Provided records Block Start

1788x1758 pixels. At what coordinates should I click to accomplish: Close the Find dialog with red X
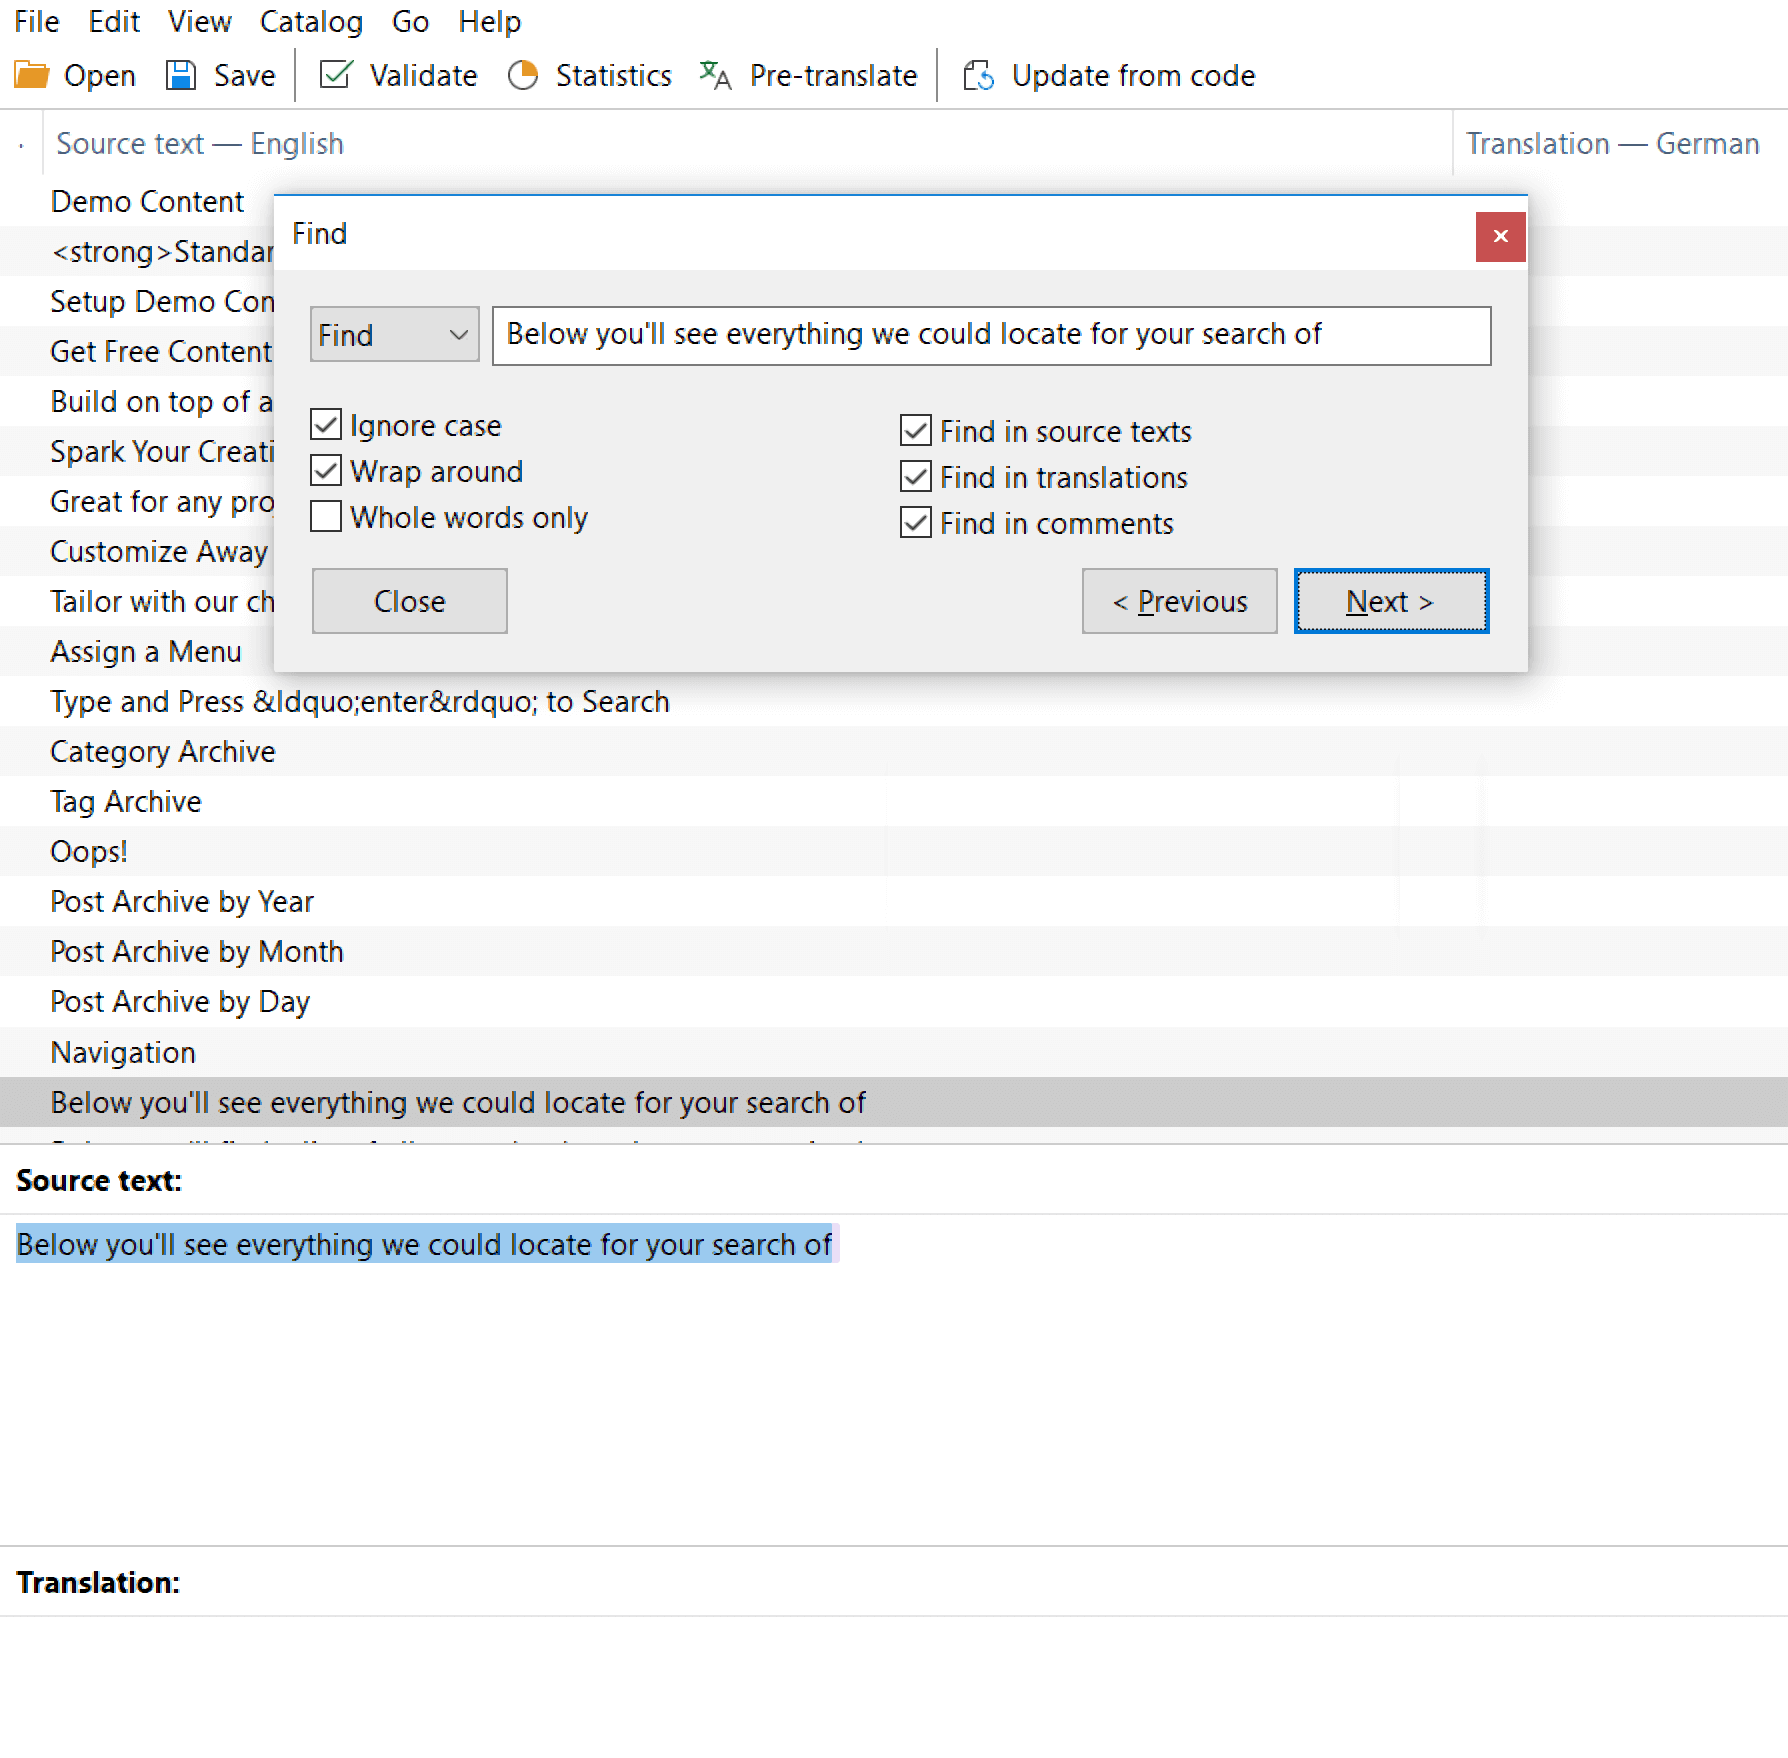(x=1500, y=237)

Provided records Block End
Provided records Block Start

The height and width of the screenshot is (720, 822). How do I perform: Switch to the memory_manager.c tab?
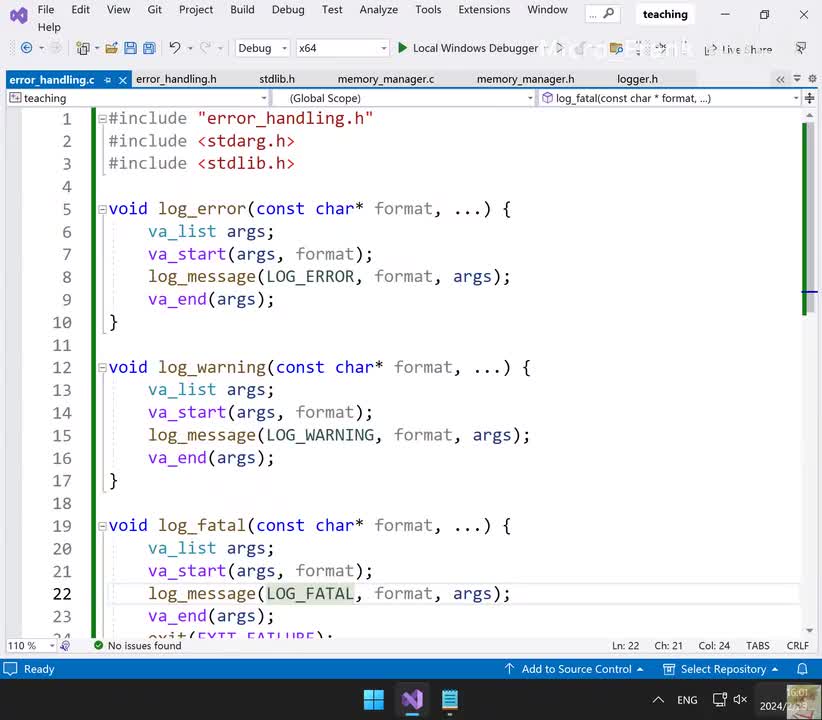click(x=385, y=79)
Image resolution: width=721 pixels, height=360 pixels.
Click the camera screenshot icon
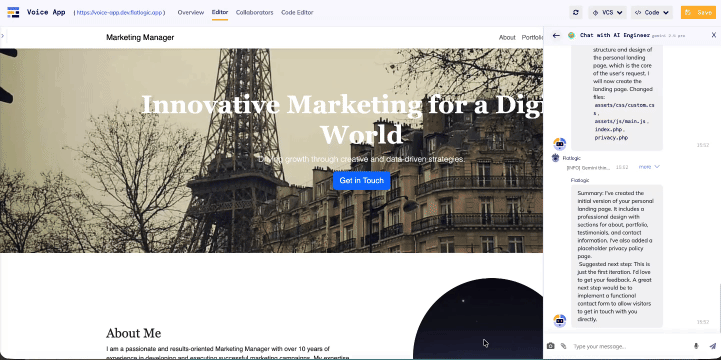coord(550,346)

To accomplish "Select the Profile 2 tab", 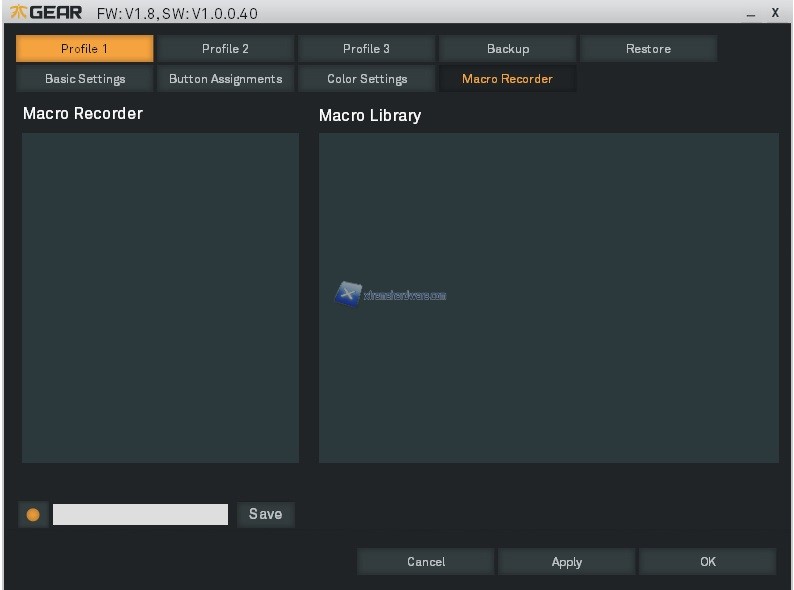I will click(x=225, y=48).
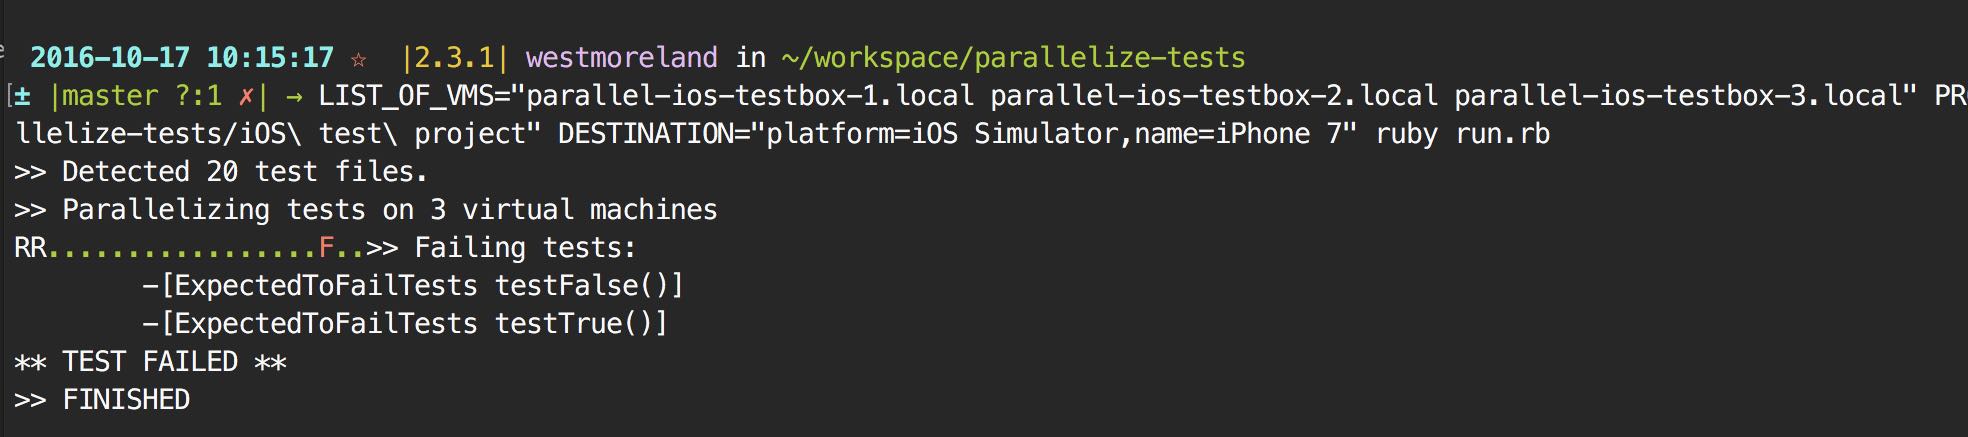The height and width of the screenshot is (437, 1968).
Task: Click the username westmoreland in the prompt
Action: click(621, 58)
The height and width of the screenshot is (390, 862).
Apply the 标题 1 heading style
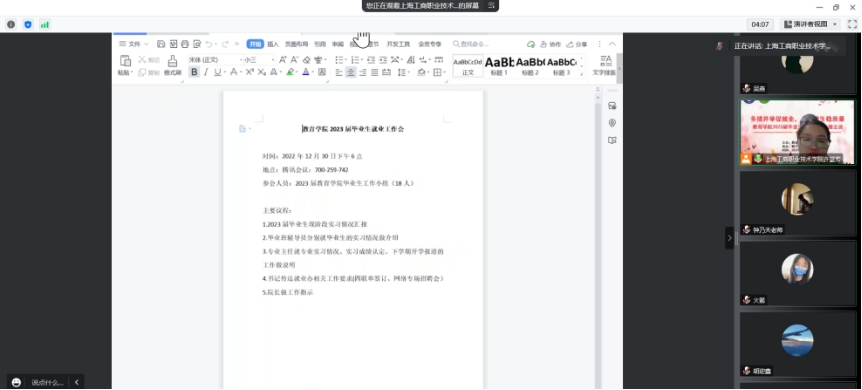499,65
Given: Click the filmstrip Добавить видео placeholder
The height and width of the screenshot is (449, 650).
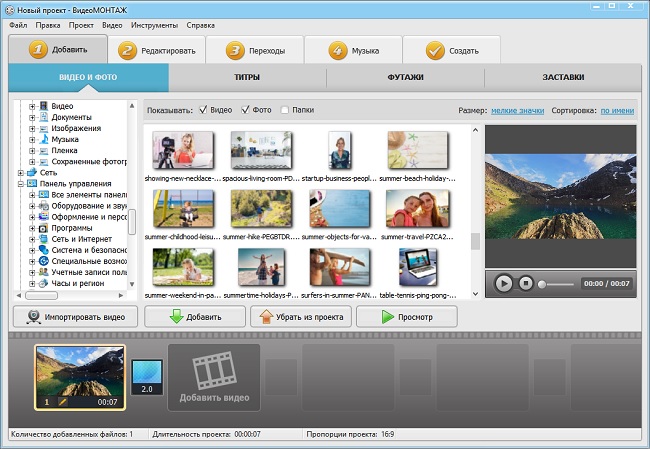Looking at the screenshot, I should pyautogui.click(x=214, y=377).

Provided records Block End
Provided records Block Start

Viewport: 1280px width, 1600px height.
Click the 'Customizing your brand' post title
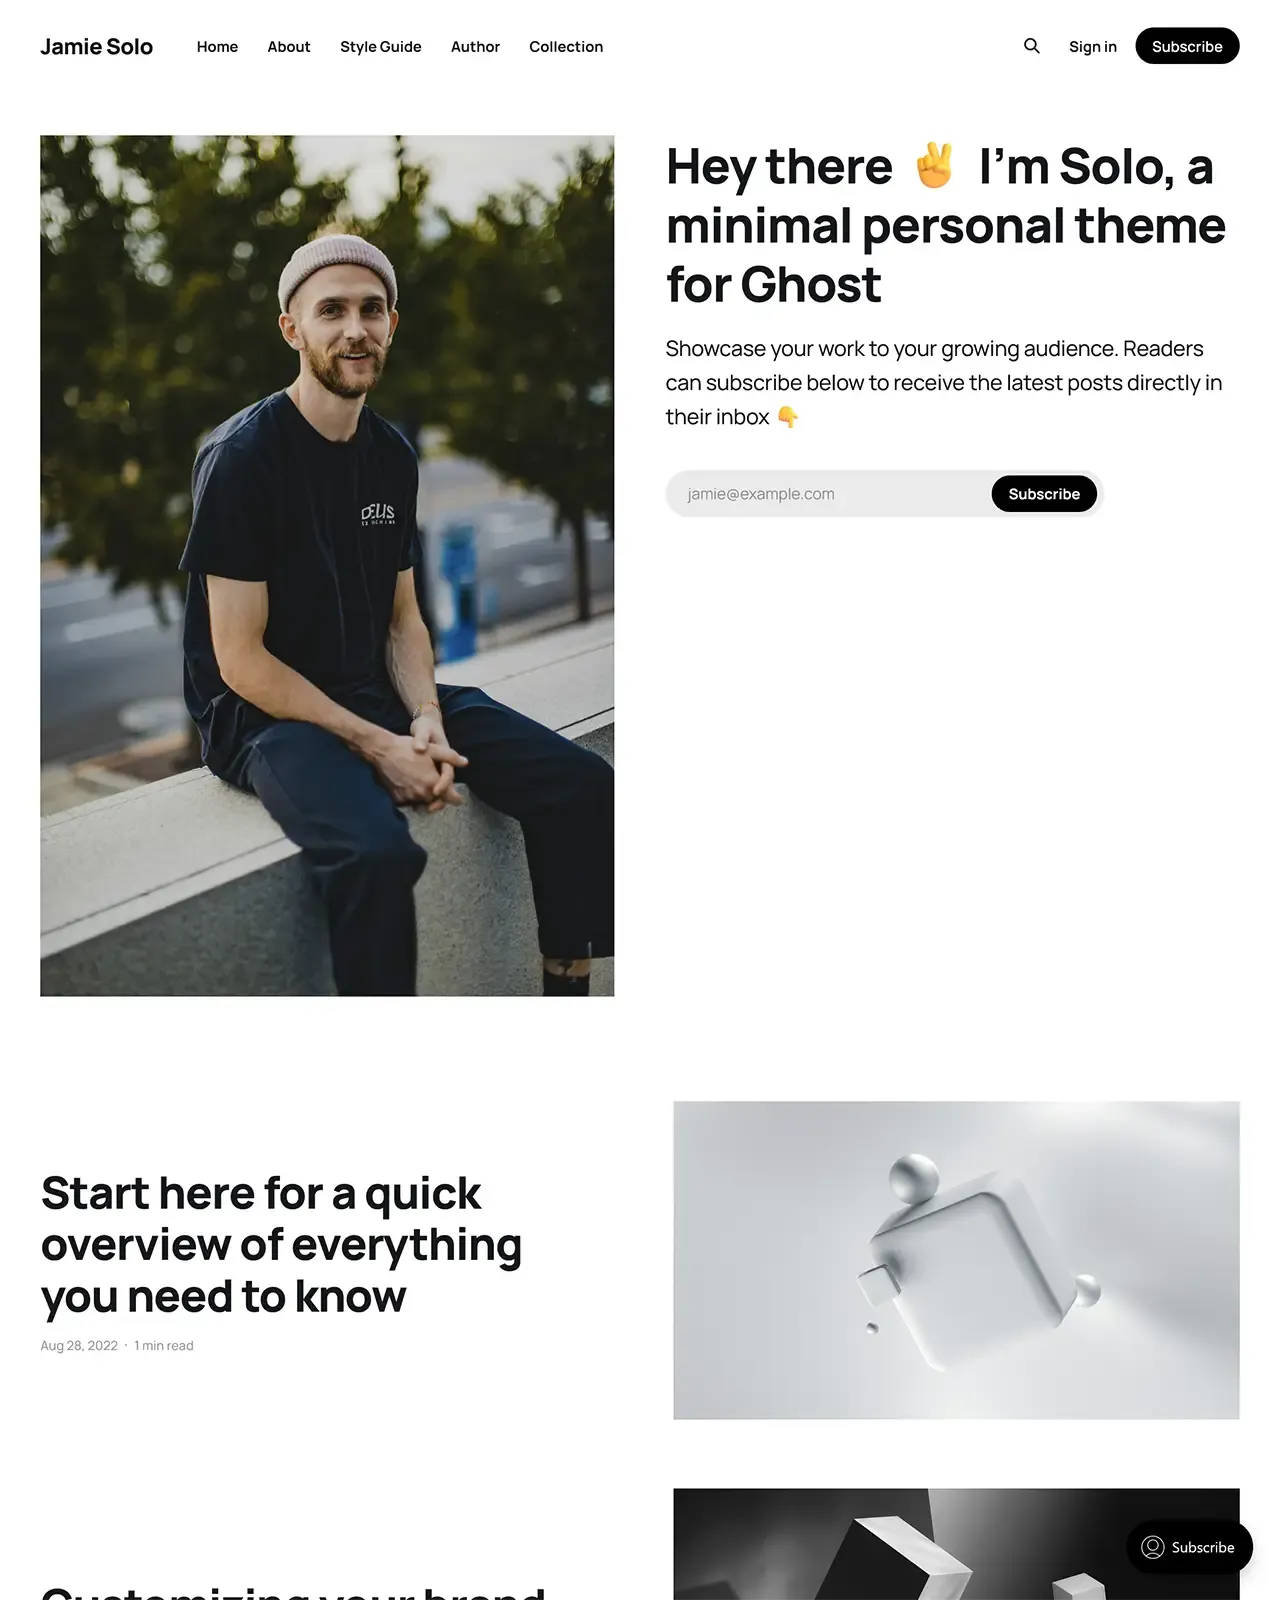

Provided records Block End

*Goal of the exercise*
Scan the records above for the lines holding "Viewport: 1280px width, 1600px height." and "Click the 'Customizing your brand' post title". Transcribe those two and every line between them word for word, and no others.

*Response to the task*
Viewport: 1280px width, 1600px height.
Click the 'Customizing your brand' post title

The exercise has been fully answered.